History: New Tank Commander .45ACP. Fired 25 rounds to see how it runs. All is perfect. Decided to put in an Ed Brown bobtail, which went great. Decided to install a beavertail, and chose an STI, and I used and Ed Brown .250” radius jig. All went well, and now time to reblue after fitting both parts. Blued all parts except for: sear, disconnector, sear spring, grip bushings. Reassemble and test fire results in hammer follow, with the half-cock catching the hammer. Hammer follow does NOT occur dry, only when firing live rounds.

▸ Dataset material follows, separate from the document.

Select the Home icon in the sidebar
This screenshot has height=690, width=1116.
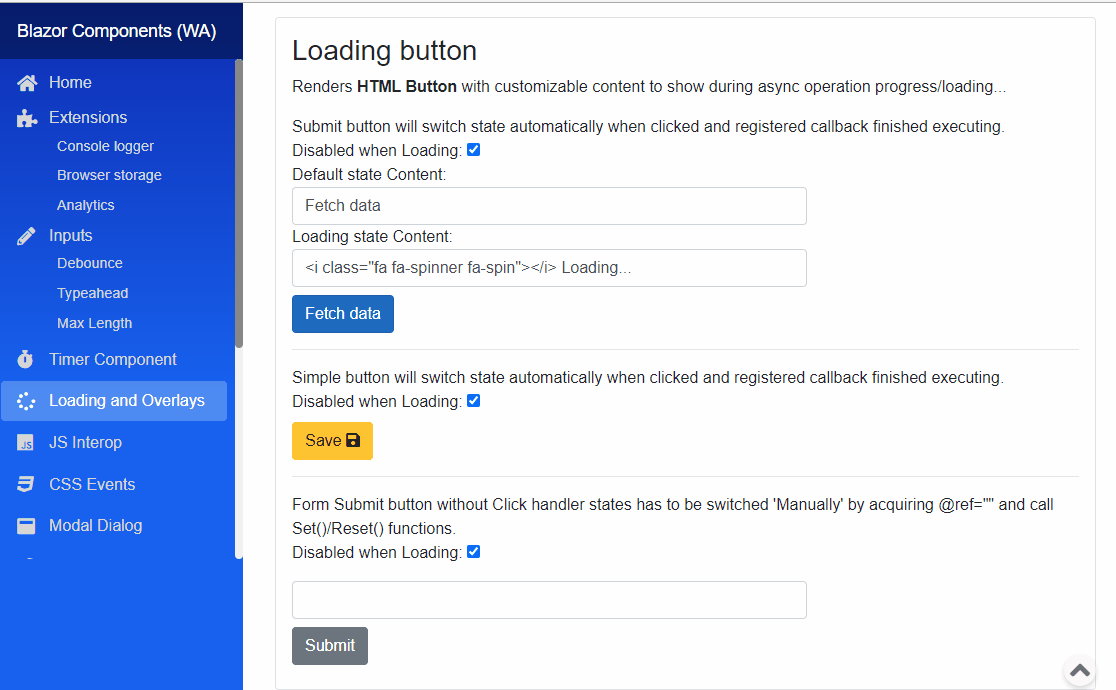(25, 81)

Next: Inspected hammer hook which equals .024” which is standard. Inspected factory sear, which had a primary edge, but no secondary edge. Used a magnifying fixture to inspect and then another to stone the edges to correct. Hammer follow when firing remains a problem. Got a new fancy hammer and sear from a 1911 expert I know. Hammer follow remains. Tried increasing sear spring tension, which was not help. Stoned left side of the sear leg of the sear spring to make sure it is not hitting the frame. Cleaned gun again. Tried the original hammer/sear, thinking stoning the spring may have helped, this resulted in the gun doubling. THANKFULLY, I had loaded only two rounds. Reinstalled new hammer/sear, and hammer follow remains.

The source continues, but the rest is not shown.